According to Danielson: “The REES Project Committee was not quick to approve — and in fact rejected two design options that would take away from its historic look. They settled for only a custom installation that would complement the upgrades in technology taking place inside the theater. All of the glitz of neon and chasing lights will remain. When the display boards are lit, special software can mimic the old time look of three rows of letters hanging on a metal grid, but also have the capability of doing much more. This extra attention to detail was only possible through the generosity of two families. We ask the community to join us in thanking Art & Lisa Jacobs and Brad & Patty Serf.”
Donna Pontius, Danielson’s co-chair on The REES project committee, notes that with the advent of the new marquee board, two long-time REES volunteers will no longer have to change the sign by hand, ending an era. “Often not seen is the immense amount of effort, as a labor of love, that has been devoted to this and on many occasions more than once in a day. The dedication of Jack Davis and Denny Bottorff in the scheduling and then hanging each individual letter in creative form has been inspiring. Most of this takes place on a 10′ ladder that no one is holding. We have been most fortunate that no limbs have been broken, just a piece of neon now and then.”
The electronic signs were originally to be funded as part of the Stellar Award given by OCRA to the Crossroads team. The project became an even bigger win when the funding was approved under the emergency COVID grant, freeing up $150,000 of Stellar funding and creating the ability to add another Stellar project for early completion. Stellar projects are scheduled for completion over the next four years in all towns and surrounding Marshall County. They cover the gamut from health to housing, bike trails to works of art. All the projects have two things in common: they are geared toward improving the quality of life in Marshall County, and there are many hours of volunteer work behind each one.
Marty Oosterbaan, chair of the Crossroads communications and marketing team, says there is an unsung hero behind the electronic sign project. “Shannon McLeod of Priority Project Resources, Inc. is a professional for grant administration. She has been involved in this project since the beginning on a volunteer basis and has worked on point with each town and the sign manufacturer, as well as with the federal and state agencies involved. The value of these services is well over $5,000, and the Crossroads team is deeply grateful to Shannon for her gratis work here. She’s been invaluable and allowed us to put 100% of the grant funding into the signs themselves.”

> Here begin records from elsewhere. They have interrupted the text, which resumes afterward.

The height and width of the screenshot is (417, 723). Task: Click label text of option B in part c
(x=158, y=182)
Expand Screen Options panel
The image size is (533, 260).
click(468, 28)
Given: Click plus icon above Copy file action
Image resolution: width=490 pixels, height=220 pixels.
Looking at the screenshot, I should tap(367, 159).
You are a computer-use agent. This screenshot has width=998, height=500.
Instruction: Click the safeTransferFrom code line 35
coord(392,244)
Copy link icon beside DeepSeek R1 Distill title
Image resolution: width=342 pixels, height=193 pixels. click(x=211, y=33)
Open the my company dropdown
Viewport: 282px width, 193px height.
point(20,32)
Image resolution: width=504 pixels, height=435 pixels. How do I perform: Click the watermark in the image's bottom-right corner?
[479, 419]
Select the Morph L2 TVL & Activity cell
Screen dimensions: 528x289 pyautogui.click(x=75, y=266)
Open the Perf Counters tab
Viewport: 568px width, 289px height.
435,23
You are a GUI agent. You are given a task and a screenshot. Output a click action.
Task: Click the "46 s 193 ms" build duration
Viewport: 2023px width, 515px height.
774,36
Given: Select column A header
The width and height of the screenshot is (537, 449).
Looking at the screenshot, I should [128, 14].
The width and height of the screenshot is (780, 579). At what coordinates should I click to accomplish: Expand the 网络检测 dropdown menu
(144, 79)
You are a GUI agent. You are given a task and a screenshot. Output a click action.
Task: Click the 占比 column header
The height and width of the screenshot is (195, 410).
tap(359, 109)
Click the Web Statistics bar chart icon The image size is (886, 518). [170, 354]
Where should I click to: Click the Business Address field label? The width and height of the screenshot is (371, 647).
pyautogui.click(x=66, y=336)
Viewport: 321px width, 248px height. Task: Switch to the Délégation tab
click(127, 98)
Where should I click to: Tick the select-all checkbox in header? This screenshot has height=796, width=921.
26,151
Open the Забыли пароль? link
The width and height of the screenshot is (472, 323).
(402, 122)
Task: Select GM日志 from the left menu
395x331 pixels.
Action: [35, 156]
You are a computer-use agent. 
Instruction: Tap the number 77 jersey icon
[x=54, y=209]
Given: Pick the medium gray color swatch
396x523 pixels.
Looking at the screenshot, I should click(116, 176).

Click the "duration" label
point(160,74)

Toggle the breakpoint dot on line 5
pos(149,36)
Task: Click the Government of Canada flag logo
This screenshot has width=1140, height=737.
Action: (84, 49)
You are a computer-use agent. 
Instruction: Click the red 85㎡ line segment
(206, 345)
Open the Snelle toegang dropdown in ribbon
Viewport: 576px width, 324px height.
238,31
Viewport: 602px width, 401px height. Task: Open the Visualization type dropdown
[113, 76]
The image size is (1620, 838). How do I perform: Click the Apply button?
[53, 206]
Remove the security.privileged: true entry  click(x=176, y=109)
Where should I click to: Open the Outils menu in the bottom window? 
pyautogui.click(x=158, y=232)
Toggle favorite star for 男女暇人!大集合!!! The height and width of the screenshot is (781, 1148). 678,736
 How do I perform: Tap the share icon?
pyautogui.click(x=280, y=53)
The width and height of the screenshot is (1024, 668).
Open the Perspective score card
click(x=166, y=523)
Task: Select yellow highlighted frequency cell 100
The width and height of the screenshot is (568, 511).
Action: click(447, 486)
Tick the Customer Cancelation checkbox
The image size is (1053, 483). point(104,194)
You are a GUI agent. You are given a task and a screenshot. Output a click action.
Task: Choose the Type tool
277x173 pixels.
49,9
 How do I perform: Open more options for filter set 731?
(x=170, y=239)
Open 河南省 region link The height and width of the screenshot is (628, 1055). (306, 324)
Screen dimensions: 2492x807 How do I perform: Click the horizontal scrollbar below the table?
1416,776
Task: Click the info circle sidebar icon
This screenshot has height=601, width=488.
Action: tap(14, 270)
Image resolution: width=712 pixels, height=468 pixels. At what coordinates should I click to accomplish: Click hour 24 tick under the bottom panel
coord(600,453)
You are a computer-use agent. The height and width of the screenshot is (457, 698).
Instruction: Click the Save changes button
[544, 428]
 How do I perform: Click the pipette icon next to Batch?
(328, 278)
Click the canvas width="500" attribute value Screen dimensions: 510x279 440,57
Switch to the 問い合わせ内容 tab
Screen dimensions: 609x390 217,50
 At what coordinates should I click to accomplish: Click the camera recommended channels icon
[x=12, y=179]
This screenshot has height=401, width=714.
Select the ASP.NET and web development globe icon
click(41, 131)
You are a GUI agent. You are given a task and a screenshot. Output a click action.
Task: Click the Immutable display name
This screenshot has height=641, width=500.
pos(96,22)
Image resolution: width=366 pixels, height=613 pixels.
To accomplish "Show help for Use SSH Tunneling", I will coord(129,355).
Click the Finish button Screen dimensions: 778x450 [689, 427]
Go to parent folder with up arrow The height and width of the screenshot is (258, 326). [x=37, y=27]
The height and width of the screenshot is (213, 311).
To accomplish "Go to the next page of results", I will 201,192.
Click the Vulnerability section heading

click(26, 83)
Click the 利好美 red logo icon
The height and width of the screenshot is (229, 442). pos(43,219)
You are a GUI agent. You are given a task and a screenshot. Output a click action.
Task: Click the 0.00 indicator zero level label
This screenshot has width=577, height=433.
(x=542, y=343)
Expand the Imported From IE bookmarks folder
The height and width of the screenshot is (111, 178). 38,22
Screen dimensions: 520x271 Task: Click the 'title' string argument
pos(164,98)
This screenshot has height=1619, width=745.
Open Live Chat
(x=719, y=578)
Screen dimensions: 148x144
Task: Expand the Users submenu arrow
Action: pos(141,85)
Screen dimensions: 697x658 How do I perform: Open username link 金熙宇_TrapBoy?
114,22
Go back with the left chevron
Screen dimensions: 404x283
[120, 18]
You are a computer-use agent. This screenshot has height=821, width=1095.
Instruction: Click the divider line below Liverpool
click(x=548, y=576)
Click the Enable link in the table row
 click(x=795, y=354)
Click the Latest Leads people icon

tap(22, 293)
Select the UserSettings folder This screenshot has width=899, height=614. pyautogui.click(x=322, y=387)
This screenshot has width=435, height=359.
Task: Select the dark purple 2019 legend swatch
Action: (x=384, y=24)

About Marshall County Crossroads:
Marshall County Crossroads is a collaboration of leaders from across the region that engages with and inspires our communities to connect, collaborate, and create high-quality hometowns. This is accomplished by creating healthy, livable, thriving, and sustainable communities that provide current and future residents of all ages, races, and genders the best hometowns in the Midwest to live, work and play.